Op grond van art. 18 lid 1 Wet Bopz (oud) is voor de verlening van een machtiging tot voortgezet verblijf vereist dat de betrokkene in een psychiatrisch ziekenhuis in de zin der wet verblijft.

De officier van justitie heeft de rechtbank verzocht een machtiging te verlenen tot voortgezet verblijf van betrokkene in een psychiatrisch ziekenhuis. Volgens het verzoekschrift verbleef betrokkene op dat moment in GGzE de Woenselse Poort, locatie Doctor Poletlaan 91 te Eindhoven.
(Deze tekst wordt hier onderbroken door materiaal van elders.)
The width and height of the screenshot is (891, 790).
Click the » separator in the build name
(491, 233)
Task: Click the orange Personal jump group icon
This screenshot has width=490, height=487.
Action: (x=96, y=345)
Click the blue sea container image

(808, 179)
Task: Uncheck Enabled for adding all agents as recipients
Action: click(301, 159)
Bij het verzoekschrift was een geneeskundige verklaring gevoegd dat betrokkene verbleef in de locatie aan de a-straat 1 te X. Bij de mondelinge behandeling heeft de advocaat van betrokkene aangevoerd dat deze locatie geen psychiatrische instelling is in de zin van de Wet Bopz (oud).

De rechtbank heeft het verweer verworpen en de verzochte machtiging verleend.

Op grond van art. 18 Wet Bopz (oud) kan de rechter op verzoek van de officier van justitie met betrekking tot een persoon die op grond van een machtiging tot voortgezet verblijf in een psychiatrisch ziekenhuis verblijft, een nieuwe machtiging tot voortgezet verblijf verlenen. Art. 1 Wet Bopz (oud) bepaalt dat voor de toepassing van de Wet Bopz onder een psychiatrisch ziekenhuis moet worden verstaan een door de minister als psychiatrisch ziekenhuis aangemerkte zorginstelling of afdeling daarvan.

De locatie aan de a-straat 1 te X en de in het verzoekschrift genoemde locatie Doctor Poletlaan 91 te Eindhoven zijn niet vermeld in de lijst van als zodanig aangemerkte psychiatrische ziekenhuizen in de Staatscourant. Dat betekent dat betrokkene ten tijde van de beschikking van de rechtbank niet verbleef in een psychiatrisch ziekenhuis in de zin der wet en dat de toewijzing van de machtiging tot voortgezet verblijf niet mogelijk was.

De Hoge Raad vernietigt de bestreden beschikking  en wijst terug.